Announced to the ASX on Friday morning, Insignia said the settlement will be included in 1H25 reporting and excluded from underlying net profit after tax.
Despite the large settlement, there will be no admission from any company of liability or wrongdoing.
The settlement is the third secured by Slater and Gordon’s so-called ‘get your super back’ campaign, which was launched in response to the damning Hayne royal commission which put institutional financial service companies on notice for overcharging clients while providing no service.
The class action was the fifth launched from this campaign and was filed on behalf of members of the former OnePath Master Fund and Retirement Portfolio Service.
It alleged OnePath allowed the charging of excessive fees that had no additional benefit for members to pay unnecessary commissions to financial advisers.
Slater and Gordon practice group leader Kirsten Morrison said in a media release on Friday the law firm was pleased with the outcome.
“It also demonstrates the importance of the class action regime, which has enabled two lead applicants to represent thousands of other group members who otherwise may not have known about these issues,” Morrison said.

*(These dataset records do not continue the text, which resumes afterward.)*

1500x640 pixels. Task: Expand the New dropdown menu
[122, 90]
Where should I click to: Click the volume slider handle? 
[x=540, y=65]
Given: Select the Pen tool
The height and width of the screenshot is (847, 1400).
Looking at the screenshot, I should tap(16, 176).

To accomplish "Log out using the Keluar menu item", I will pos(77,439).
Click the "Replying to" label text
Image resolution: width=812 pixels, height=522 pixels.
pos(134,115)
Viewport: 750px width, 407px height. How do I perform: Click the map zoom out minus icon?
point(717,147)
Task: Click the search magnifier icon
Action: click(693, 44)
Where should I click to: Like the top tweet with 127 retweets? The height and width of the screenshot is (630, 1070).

“This settlement further strengthens the momentum of the get your super back campaign and reflects Slater and Gordon’s commitment to protecting the interests of millions of superannuation members across Australia.”
Insignia, then still IOOF, had announced in October 2017 its intention to acquire OnePath along with aligned dealer groups including RI Advice and Millenium3 from ANZ, with the OnePath deal being finalised in February 2020.
But OnePath’s model fell under the spotlight of the royal commission and in August 2018, ANZ announced it would no longer retain grandfathered commissions for OnePath investment and superannuation platforms, and that clients would receive the amount of the commission as a rebate.
The class action also alleged that OnePath breached its duties by investing members’ superannuation funds in cash investment options with its parent company ANZ. OnePath deposited these funds with ANZ despite it having low interest rates, hence resulting in inadequate returns.
According to Slater and Gordon, the settlement entitles many members with OnePath or ANZ superannuation or pension accounts to compensation, which will be paid to group members who register with the firm.
The settlement also marks the second set of remediation new CEO Scott Hartley has had to earmark in respect to OnePath, after $23 million was provisioned for an enforceable undertaking by APRA in its FY24 results.
OnePath was also taken to court by ASIC and fined $5 million almost a year ago for misleading conduct.
Between December 2015 and November 2021, ASIC found the superannuation trustee was found to have made misleading representations about its right to continue charging fees and failed to provide services honestly and fairly due to its misleading conduct.
During this period, OnePath issued statements containing false or misleading representations to approximately 15,962 members.
Slater and Gordan secured another class action settlement over a year ago against Colonial First State for $100 million in a similar class action over fees for no service misconduct off the back of the royal commission.